(corrections finales édition 2017 – du 2 juill. 2017 à 23h37)

—> 1. « İl », prolegomena, studium : 31. [i af] (sensations d’une modestie ambiguë), à quoi bon ?

Fut-ce en mille éclats
elle est toujours là,
la lune dans l’eau !

à quoi bon ?

C’était un soir justement ; au temps de sa jeunesse, après un repas d’aise entre relations de son âge, le sachant porté sur les bavardages philosophiques, et du sens de la vie, en avoir une idée dégourdie, les femmes organisèrent une rencontre avec un semblable, tout aussi féru de ces paroles-là.
Dans la pénombre, ils plaisantaient de tout et de rien, autour de verres remplis d’alcool. On l’amena à se dévoiler et prendre parti pour un concept, qu’il se fâche un peu pour voir… D’habitude, si enclin à débattre pour une polémique, une contradiction, il fit, là, mauvaise impression, restait fade et sans attrait, c’était curieux. Il ne désirait plus adopter une quelconque sentence ni un verdict définitif. Mais qu’avait-il perdu, de sa hargne, de ses outrages, de ses emportements, qui ravissaient ceux qui voulaient entendre, des mots, autrement ? Non, des gens l’ont trop vexé, il n’en peut plus de ces contrariétés ; jeune pourtant, il est fatigué, il désire maintenant se reposer, estime que la vie l’ébrèche si souvent, qu’il en devient maussade et sans rien dire de tout cela, il s’affadit jusqu’au bout de ses bras…
De quoi parlaient-ils déjà, on n’en sait plus rien et cela n’a pas d’importance ; c’est l’aspect péremptoire de son discours qui coupait court à toutes évolutions.
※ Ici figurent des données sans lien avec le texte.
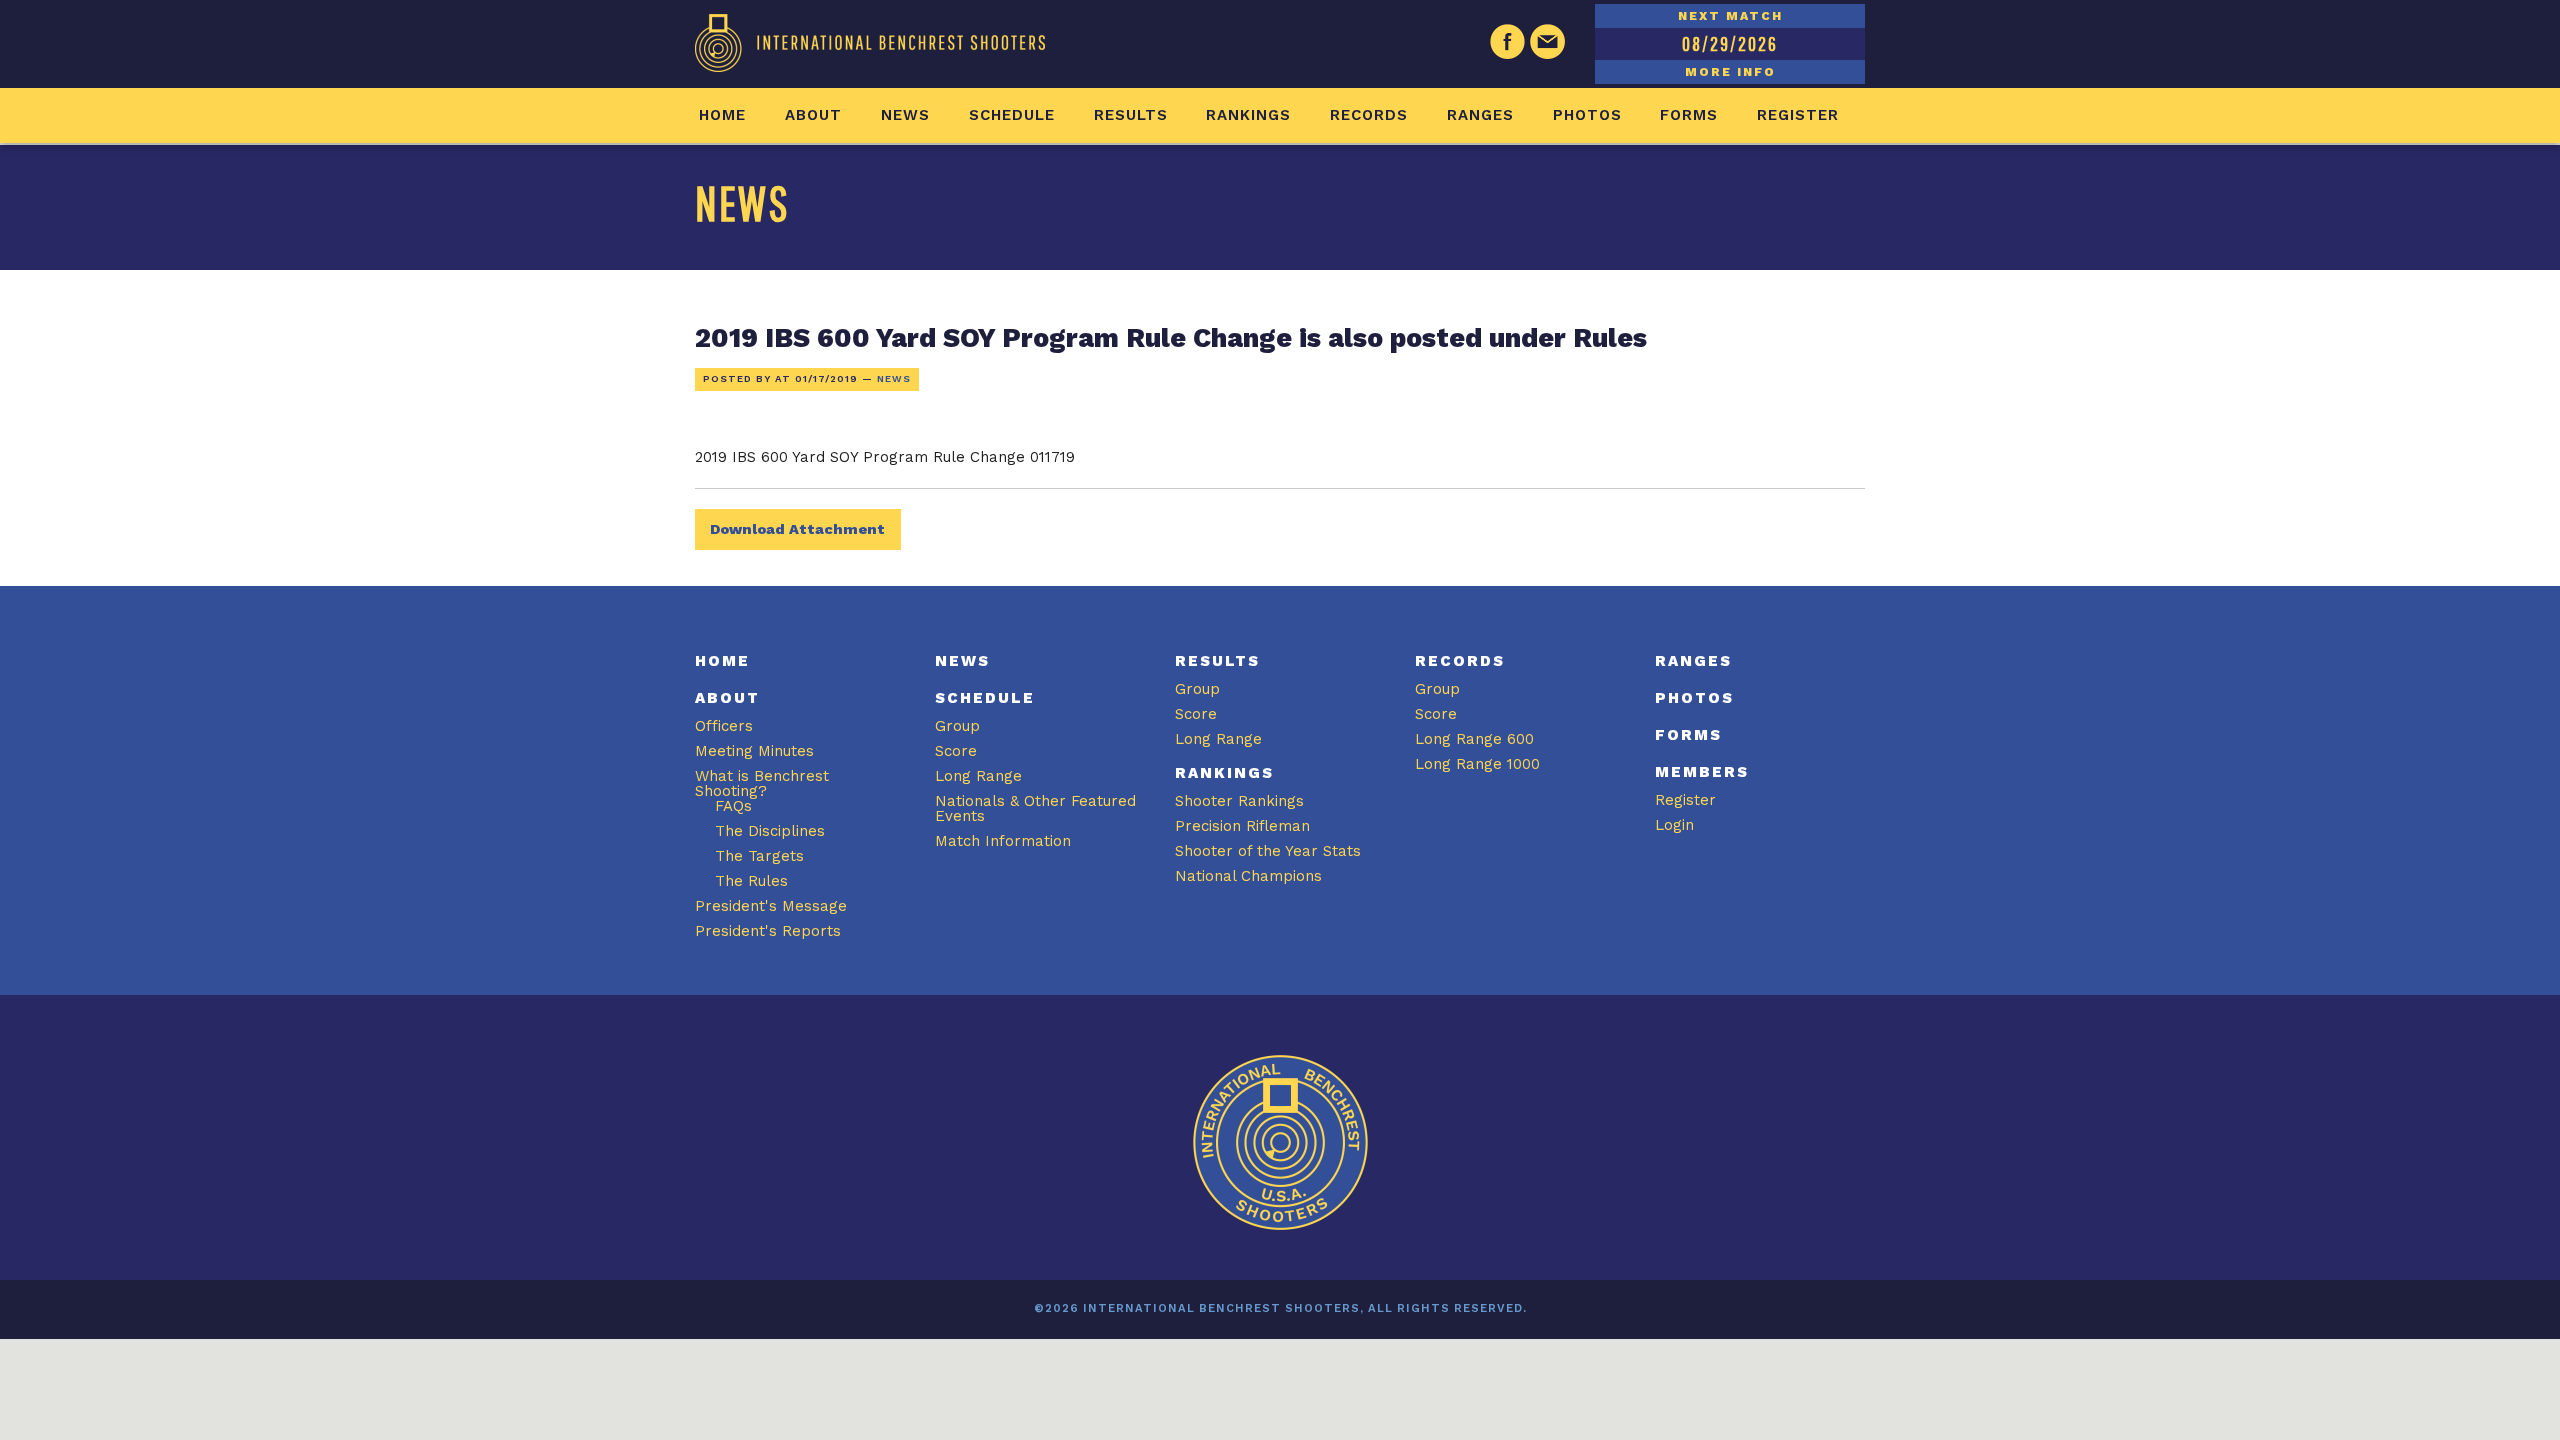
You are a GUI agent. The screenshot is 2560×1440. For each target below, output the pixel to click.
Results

À chaque point de vue, il mettait en doute toute conclusion et abattait à la fin de la discussion, des phrases particulièrement rédhibitoires, comme « à quoi bon ! » L’auditoire en restait un peu déboussolé. Pourquoi donc se conduisait-il ainsi ? Alors qu’on attendait sa verve, souhaitant le voir jaillir et déposer un concept auquel on pourrait s’opposer, rire ou quémander de nouveaux dires ; aurait-on désiré qu’il illumine ce moment, que l’on n’eût pas agi autrement ? Voulait-on le ridiculiser ? Essayait-on de le tester ? Non, rien, il coupait court à chaque expression, si bien que la veillée s’acheva dans une grande déception, chacun estimant avoir manqué quelque chose. Ce soir-là, nul ne refit le monde, le cœur n’y était plus.

*

il aimait bien perdre

« Ah, perdre ! quand l’autre aboie ; quelle délectation de le voir éructer ainsi sa joie vainqueuse ! », disait-il d’un ton ironique.
À propos des agréments des jeux, effectivement il aimait bien perdre pour leur faire plaisir, se laisser battre à un divertissement trivial, peu importe lequel, là où il n’avait d’ailleurs aucune envie ni de l’échec ni de la victoire, mais seulement s’occuper, histoire de ne pas s’ennuyer auprès d’eux.
Ainsi, ironie du sort, les voir tant désirer « gagner » on ne sait quoi, sinon à apparaître le premier, quête d’absolu qui le fait s’interroger sur ce plaisir-là, l’intéresse plus que de vaincre lui-même ; à ses yeux, ces triomphes restaient assez « futiles », « ah ! j’ai gagné à la course », oui et alors ? Il n’en percevait toujours pas la finalité et n’exultait à aucune joie inavouée pour une hypothétique victoire ; et d’ailleurs pour quelle raison contre qui, pour la gloire, pour épater les filles ? Et puis après… Il n’y trouvait là vraiment aucune quelconque jouissance. Même, ce terme de « gagneur » lui semblait d’une indécence incalculable, il estimait cette convoitise comme liée à nos origines ; si à l’époque, cela avait un sens et s’exprimait en quelques basses nécessités de survivance ancestrale, nous la voyons maintenant évoluer vers cette exacerbation de l’allégresse, oh ! cette joie « gagneuse » des triomphateurs, oublieux des perdants couverts de honte, comme s’il fallait perpétuellement vaincre à tout prix ; un besoin primaire du muscle, mais de l’esprit là-dedans, il n’en trouvait guère qui le réjouisse ni lui apporte une quelconque élévation d’âme, quelle qu’elle soit.

*

À côté de ces victoires futiles à ses yeux, l’esprit moqueur, il désire ajouter d’autres sibyllins mots ; par exemple, ces recherches de performance, il les voit comme un égarement de trop ; dans ce sport idiot du dépassement de soi, il voudrait pouvoir y trouver une ultime substance, la plus profonde en soi, une honnêteté, une sincérité, ce qui fait de toi un vivant et non un « performeur », car cela ne flatte que ton ego. Et n’arrive qu’à conclure que cet appétit de virtuosité ne représente pas ce détachement ni cette abnégation tant souhaitée, c’est l’inverse, une perte de temps, une divagation parmi d’autres, « une exploration futile d’une vie, qui se fourvoie dans une exaltation d’enfant qui désire la lune », comme le lui disait si bien le vieux professeur…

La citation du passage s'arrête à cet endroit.